■ **ABOUT THIS EXERCISE**:
What lines in the records include the string "field"? Return each one.

** DATASET EXCERPTS follows **

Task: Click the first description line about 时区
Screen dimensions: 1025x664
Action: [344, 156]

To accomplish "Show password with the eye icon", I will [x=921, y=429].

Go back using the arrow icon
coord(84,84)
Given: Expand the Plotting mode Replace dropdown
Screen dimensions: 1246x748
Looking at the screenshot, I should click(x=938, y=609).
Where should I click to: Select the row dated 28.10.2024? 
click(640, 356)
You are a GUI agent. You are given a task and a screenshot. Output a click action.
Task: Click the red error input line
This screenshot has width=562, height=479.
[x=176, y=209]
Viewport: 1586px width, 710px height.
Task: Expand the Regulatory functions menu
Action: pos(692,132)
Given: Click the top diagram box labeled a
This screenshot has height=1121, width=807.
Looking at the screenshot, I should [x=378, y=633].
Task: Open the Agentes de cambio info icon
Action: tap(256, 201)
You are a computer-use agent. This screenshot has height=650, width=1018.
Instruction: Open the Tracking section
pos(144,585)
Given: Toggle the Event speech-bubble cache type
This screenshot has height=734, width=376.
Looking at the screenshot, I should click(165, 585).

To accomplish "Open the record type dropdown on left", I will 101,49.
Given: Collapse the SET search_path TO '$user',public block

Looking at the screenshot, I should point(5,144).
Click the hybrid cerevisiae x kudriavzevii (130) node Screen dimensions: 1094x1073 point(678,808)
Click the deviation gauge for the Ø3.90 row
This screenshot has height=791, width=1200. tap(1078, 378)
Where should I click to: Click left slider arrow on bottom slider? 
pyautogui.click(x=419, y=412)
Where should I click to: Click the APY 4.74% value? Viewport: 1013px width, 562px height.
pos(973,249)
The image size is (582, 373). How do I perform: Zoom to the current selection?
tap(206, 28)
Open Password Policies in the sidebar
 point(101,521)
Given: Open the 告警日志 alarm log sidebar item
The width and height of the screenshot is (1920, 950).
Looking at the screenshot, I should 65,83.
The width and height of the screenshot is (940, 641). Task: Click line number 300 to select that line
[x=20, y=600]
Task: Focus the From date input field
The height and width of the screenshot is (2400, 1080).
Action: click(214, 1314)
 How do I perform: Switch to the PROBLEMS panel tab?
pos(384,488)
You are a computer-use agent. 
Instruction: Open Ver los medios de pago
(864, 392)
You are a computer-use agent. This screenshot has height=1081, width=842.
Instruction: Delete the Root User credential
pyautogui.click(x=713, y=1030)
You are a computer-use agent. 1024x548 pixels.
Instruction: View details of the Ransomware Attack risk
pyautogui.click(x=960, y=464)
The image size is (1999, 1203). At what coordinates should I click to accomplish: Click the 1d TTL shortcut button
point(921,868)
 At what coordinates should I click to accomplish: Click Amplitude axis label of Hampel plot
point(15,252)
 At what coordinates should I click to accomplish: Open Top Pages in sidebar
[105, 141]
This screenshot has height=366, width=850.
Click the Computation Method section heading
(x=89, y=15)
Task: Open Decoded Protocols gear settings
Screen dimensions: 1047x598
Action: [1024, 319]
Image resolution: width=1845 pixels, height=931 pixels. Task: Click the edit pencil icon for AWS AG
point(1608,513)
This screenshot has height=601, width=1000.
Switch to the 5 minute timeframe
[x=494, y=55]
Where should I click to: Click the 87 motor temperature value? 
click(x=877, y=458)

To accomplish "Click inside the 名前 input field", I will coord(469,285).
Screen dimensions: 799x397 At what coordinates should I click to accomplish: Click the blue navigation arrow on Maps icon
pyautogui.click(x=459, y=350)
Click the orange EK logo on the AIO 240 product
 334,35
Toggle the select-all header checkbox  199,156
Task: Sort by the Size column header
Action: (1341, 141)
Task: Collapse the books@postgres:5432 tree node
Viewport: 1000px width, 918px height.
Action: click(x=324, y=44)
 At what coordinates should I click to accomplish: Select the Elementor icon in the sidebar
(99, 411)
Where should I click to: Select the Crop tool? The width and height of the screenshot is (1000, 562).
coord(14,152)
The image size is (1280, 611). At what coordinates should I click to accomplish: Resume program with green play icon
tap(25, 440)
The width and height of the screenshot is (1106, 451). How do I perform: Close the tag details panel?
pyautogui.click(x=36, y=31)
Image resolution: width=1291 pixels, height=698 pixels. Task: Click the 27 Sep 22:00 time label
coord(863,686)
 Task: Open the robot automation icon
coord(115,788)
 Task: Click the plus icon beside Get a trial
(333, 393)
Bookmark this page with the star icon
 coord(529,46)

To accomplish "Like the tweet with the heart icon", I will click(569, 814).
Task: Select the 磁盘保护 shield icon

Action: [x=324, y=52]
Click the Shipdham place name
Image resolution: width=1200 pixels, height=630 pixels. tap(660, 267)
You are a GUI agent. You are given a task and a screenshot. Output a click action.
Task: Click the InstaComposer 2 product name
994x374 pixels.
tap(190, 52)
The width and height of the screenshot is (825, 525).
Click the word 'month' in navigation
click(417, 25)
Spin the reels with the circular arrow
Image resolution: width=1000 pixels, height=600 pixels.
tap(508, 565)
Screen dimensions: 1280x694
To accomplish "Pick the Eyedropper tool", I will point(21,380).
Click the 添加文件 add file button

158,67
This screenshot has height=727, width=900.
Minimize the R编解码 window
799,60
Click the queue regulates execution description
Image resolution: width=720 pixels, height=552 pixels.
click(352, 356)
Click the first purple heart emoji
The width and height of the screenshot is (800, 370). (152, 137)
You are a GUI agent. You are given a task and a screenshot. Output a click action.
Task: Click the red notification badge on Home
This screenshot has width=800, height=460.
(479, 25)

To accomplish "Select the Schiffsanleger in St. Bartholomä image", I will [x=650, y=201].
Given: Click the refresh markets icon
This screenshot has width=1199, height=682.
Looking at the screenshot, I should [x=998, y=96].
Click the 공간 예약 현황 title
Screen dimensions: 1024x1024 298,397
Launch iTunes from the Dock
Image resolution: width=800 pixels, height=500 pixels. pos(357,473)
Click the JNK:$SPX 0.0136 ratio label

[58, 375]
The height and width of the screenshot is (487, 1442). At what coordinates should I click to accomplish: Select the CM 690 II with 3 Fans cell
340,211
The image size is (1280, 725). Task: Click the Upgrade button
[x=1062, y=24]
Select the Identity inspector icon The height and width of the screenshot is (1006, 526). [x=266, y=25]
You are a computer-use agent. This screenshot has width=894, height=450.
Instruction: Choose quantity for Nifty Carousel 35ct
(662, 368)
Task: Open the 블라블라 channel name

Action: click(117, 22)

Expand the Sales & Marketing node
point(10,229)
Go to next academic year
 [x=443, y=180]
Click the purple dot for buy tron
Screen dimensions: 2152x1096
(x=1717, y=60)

** End of DATASET EXCERPTS **

■ **WRITTEN SOLUTION**:
Task: Focus the From date input field
To accomplish "Click inside the 名前 input field", I will coord(469,285).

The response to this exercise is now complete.